>>>>

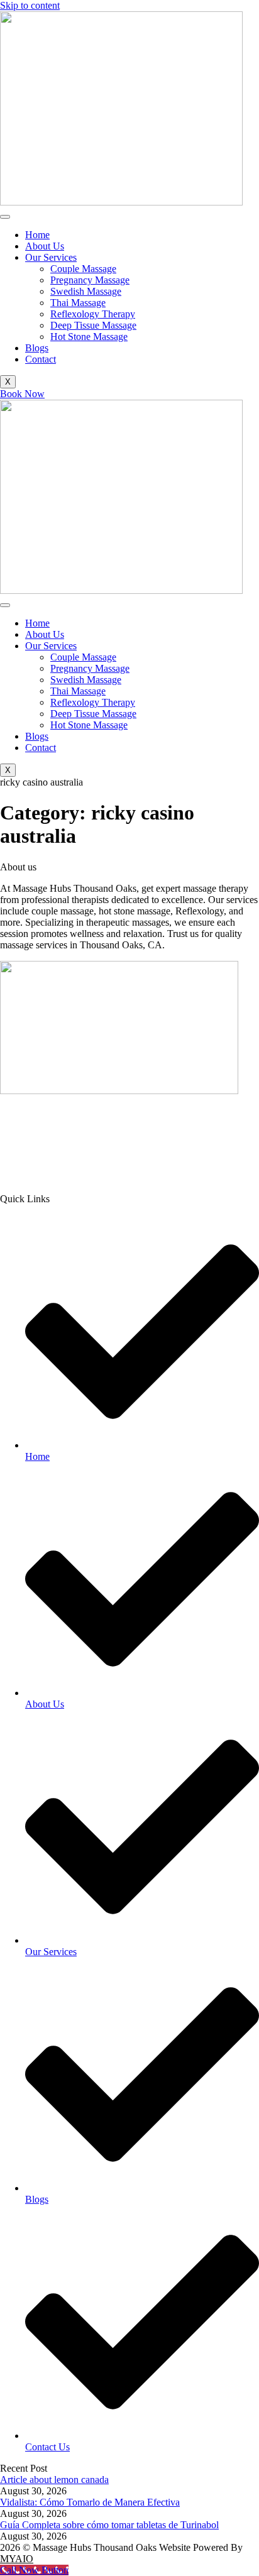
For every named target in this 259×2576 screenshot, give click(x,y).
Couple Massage (83, 268)
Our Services (51, 257)
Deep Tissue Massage (93, 325)
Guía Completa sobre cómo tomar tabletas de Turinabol (109, 2524)
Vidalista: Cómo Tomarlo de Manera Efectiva (90, 2502)
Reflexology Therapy (92, 314)
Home (37, 234)
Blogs (36, 348)
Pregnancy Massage (90, 280)
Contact (40, 359)
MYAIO (16, 2558)
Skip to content (30, 5)
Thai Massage (78, 302)
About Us (44, 246)
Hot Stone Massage (89, 336)
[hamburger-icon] (5, 217)
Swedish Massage (85, 291)
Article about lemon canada (54, 2479)
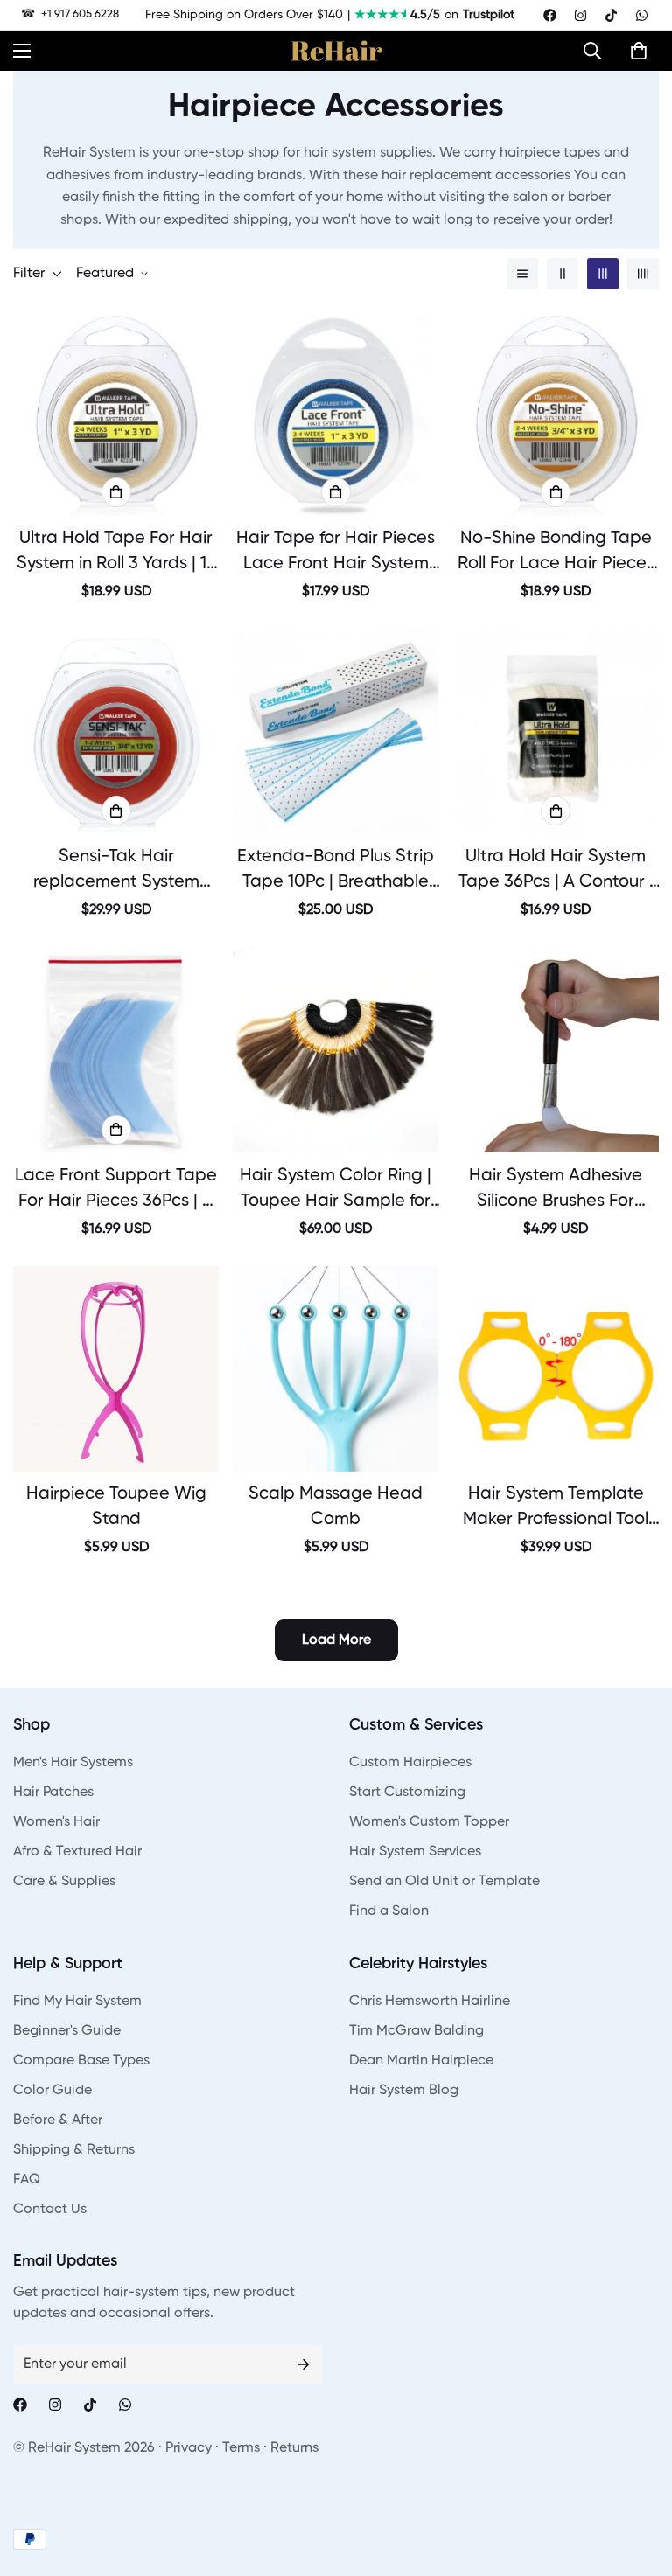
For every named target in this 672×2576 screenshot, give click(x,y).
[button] (597, 51)
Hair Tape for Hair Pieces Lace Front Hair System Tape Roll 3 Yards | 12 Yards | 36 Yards (335, 553)
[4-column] (643, 273)
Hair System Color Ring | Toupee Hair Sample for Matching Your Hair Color (335, 1191)
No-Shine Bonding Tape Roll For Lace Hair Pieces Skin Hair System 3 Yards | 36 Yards (556, 553)
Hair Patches (53, 1793)
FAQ (26, 2180)
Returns (294, 2448)
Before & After (57, 2120)
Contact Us (50, 2210)
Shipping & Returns (74, 2150)
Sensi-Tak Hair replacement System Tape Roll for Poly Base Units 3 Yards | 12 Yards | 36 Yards (116, 871)
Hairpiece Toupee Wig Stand (116, 1507)
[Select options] (116, 492)
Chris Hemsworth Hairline (429, 2002)
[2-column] (562, 273)
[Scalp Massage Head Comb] (335, 1369)
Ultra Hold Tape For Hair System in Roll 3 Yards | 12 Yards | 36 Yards (116, 553)
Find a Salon (389, 1911)
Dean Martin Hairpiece (421, 2061)
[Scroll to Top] (638, 2481)
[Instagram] (580, 15)
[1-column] (522, 273)
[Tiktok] (611, 15)
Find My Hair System (77, 2002)
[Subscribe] (303, 2364)
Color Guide (52, 2091)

<<<<

§ Try it:
Copy the listing word for word, excluding its pictures.

§ Solution for this exercise:
For every named target in this 259×2576 screenshot, give click(x,y).
Couple Massage (83, 268)
Our Services (51, 257)
Deep Tissue Massage (93, 325)
Guía Completa sobre cómo tomar tabletas de Turinabol (109, 2524)
Vidalista: Cómo Tomarlo de Manera Efectiva (90, 2502)
Reflexology Therapy (92, 314)
Home (37, 234)
Blogs (36, 348)
Pregnancy Massage (90, 280)
Contact (40, 359)
MYAIO (16, 2558)
Skip to content (30, 5)
Thai Massage (78, 302)
About Us (44, 246)
Hot Stone Massage (89, 336)
[hamburger-icon] (5, 217)
Swedish Massage (85, 291)
Article about lemon canada (54, 2479)
For every named target in this 672×2576 screenshot, give click(x,y).
[button] (597, 51)
Hair Tape for Hair Pieces Lace Front Hair System Tape Roll 3 Yards | 12 Yards | 36 Yards (335, 553)
[4-column] (643, 273)
Hair System Color Ring | Toupee Hair Sample for Matching Your Hair Color (335, 1191)
No-Shine Bonding Tape Roll For Lace Hair Pieces Skin Hair System 3 Yards | 36 Yards (556, 553)
Hair Patches (53, 1793)
FAQ (26, 2180)
Returns (294, 2448)
Before & After (57, 2120)
Contact Us (50, 2210)
Shipping & Returns (74, 2150)
Sensi-Tak Hair replacement System Tape Roll for Poly Base Units 3 Yards | 12 Yards | 36 Yards (116, 871)
Hairpiece Toupee Wig Stand (116, 1507)
[Select options] (116, 492)
Chris Hemsworth Hairline (429, 2002)
[2-column] (562, 273)
[Scalp Massage Head Comb] (335, 1369)
Ultra Hold Tape For Hair System in Roll 3 Yards | 12 Yards | 36 Yards (116, 553)
Find a Salon (389, 1911)
Dean Martin Hairpiece (421, 2061)
[Scroll to Top] (638, 2481)
[Instagram] (580, 15)
[1-column] (522, 273)
[Tiktok] (611, 15)
Find My Hair System (77, 2002)
[Subscribe] (303, 2364)
Color Guide (52, 2091)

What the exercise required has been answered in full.